I recommended an English translation of (German) Patrick Suskind’s Perfume: The Story of a Murderer yesterday. But I don’t have a clue as to why –as fine a trip as it is– I chose that over Blaise Cendrars’ Moravagine. Or something by Pynchon.
Then there’s dead Alexander Trocchi; not a lot to choose from by virtue of his unvirtuous early demise from an overdose. Nevertheless, his Cain’s Book struck quite a few chords. There’s a Foreward by Greil Marcus, and an Intro by Richard Seaver in the 1992 Grove Press edition.
Samuel Beckett said, “Can’t write about writing so will simply say that I find it excellent, very strong and moving –all the visual writing in particular– it seems to me of the highest order.”
Ken Kesey called it a “treasure,” Mailer labeled it “true” and “brave,” and Alan Ginsberg, Terry Southern and Kathy Acker all, arguably, thought it was a masterpiece.
Considering what Burroughs wrote about so much of the time, his imprimatur means much: “Cain’s Book is *the* classic late-1950s account of heroin addiction…. An un-self-forgiving existentialism, rendered with writerly exactness and muscularity, set this novel apart from all others of the genre.”

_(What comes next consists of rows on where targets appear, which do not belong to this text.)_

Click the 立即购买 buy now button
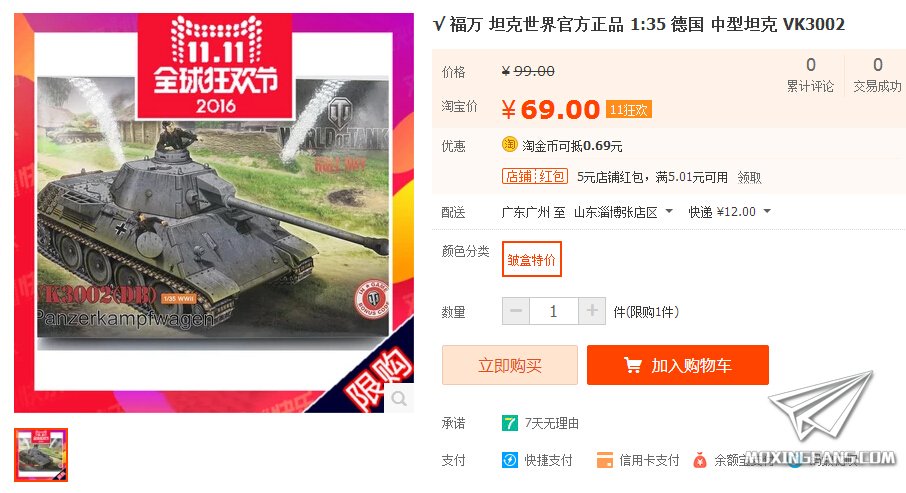Viewport: 906px width, 493px height. [x=510, y=365]
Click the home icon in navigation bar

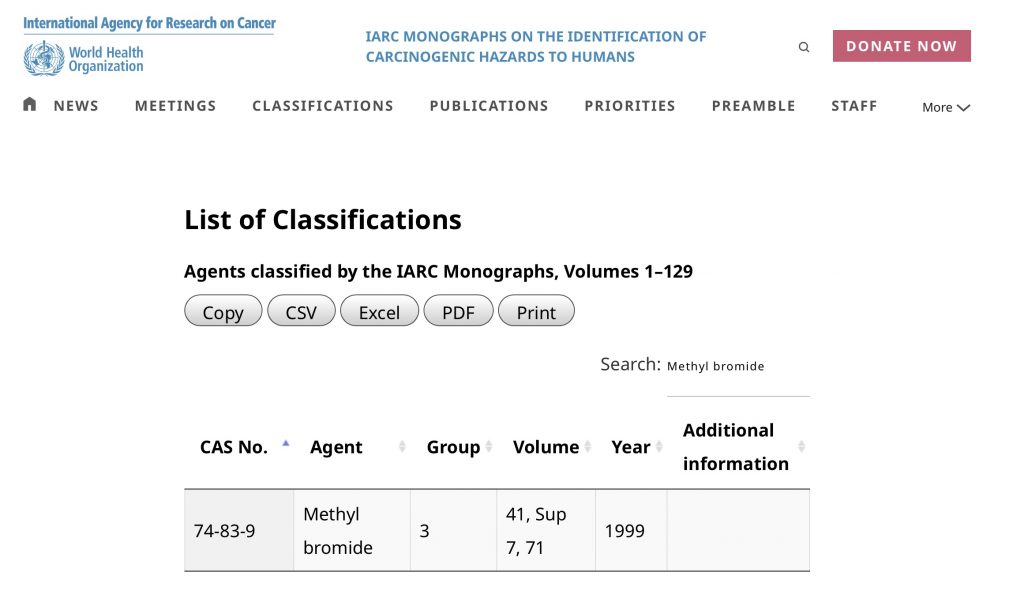(30, 104)
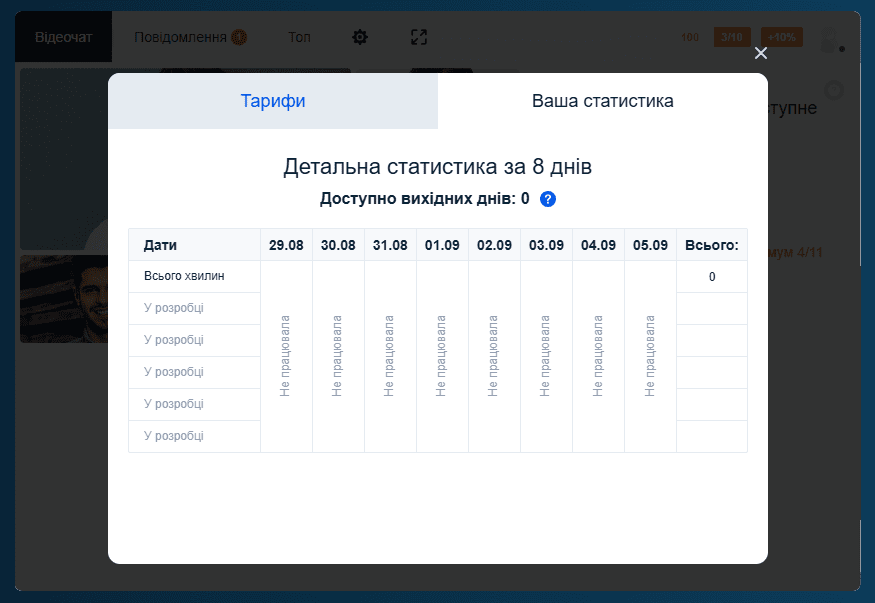Click the Всього column header
The height and width of the screenshot is (603, 875).
711,245
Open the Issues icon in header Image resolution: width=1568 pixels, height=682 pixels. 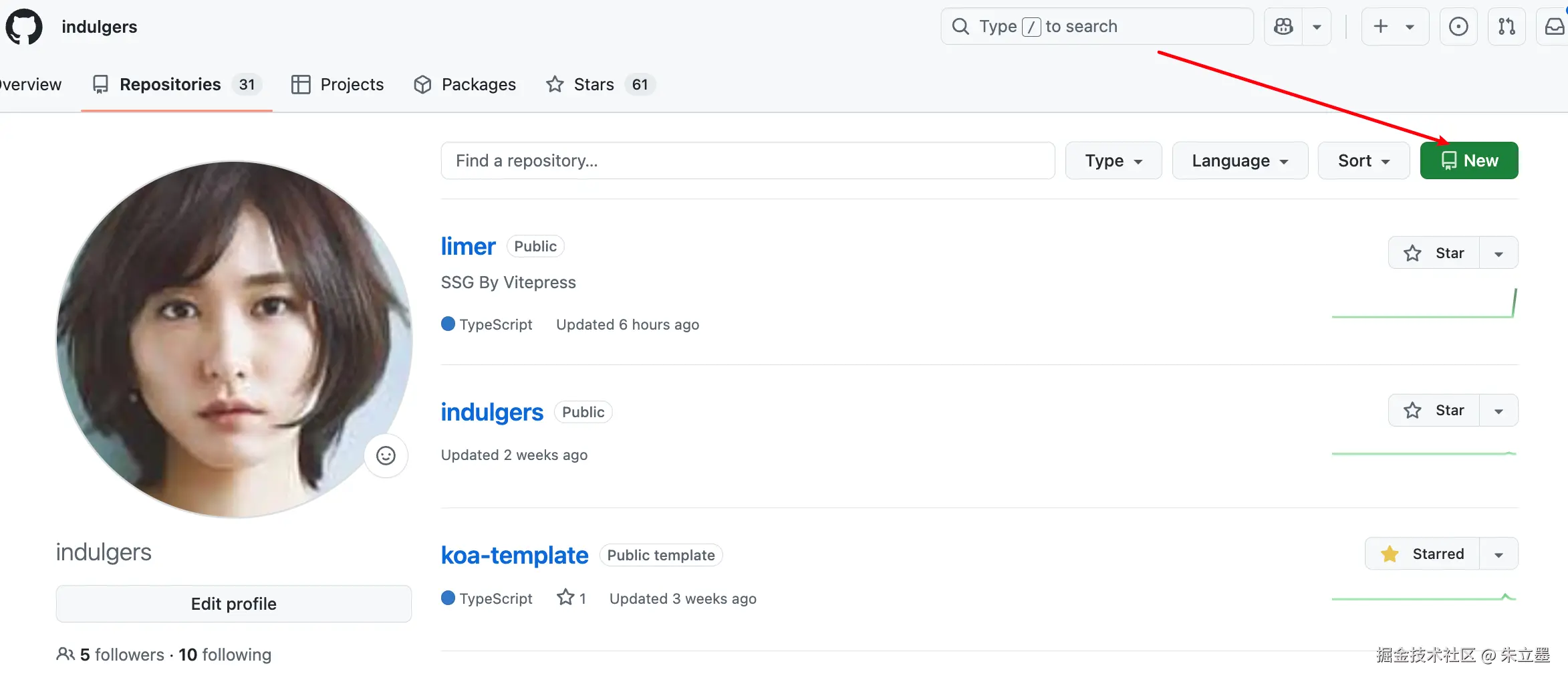point(1458,27)
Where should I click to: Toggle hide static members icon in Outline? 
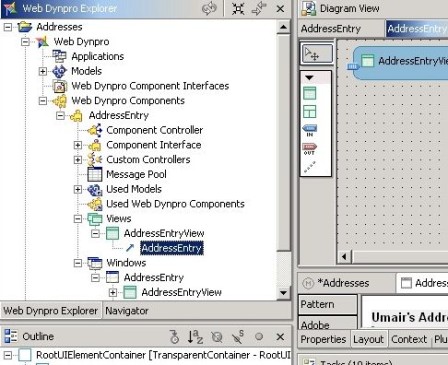tap(238, 337)
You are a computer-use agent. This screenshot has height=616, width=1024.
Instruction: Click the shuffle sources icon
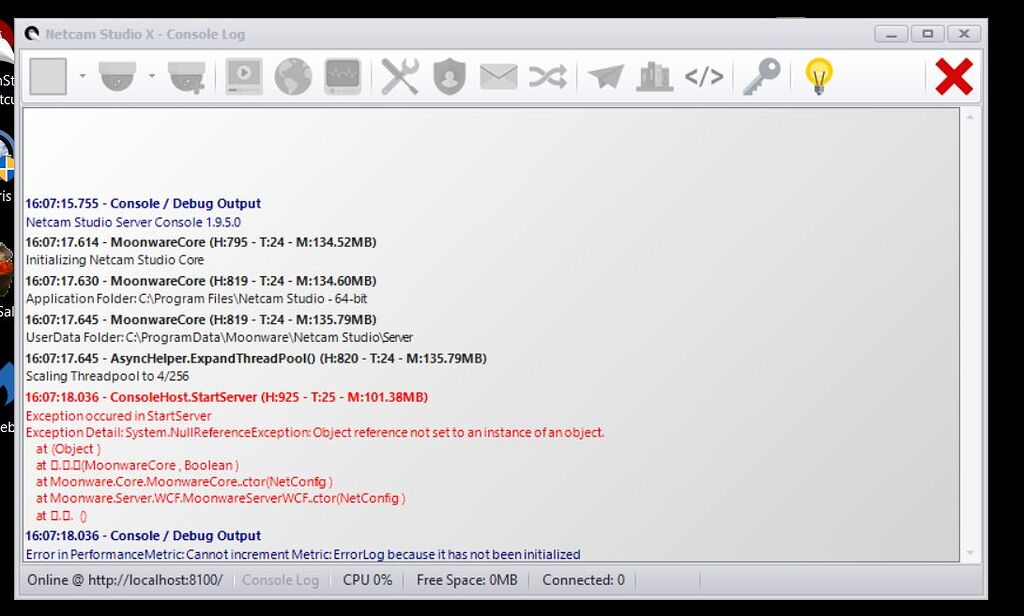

Celine, who has an 1894 birthday/anniversary on the 27th, should be checked out too at Reading Louis-Ferdinand Celine.
Doesn’t matter if most of the above is… unreadable for you. There’s a value in being reminded that the books we often resort to are too often too grounded in mounds of mediocrity…routine, rules. Rimbaud’s “deregulation of the senses” is called for more than ever today.
And it won’t hurt to sink among the tall grasses.
Drowning Footnote:
[1] Soaked by the mold of neglect, devoid of the *practical* so prized by the mundane many.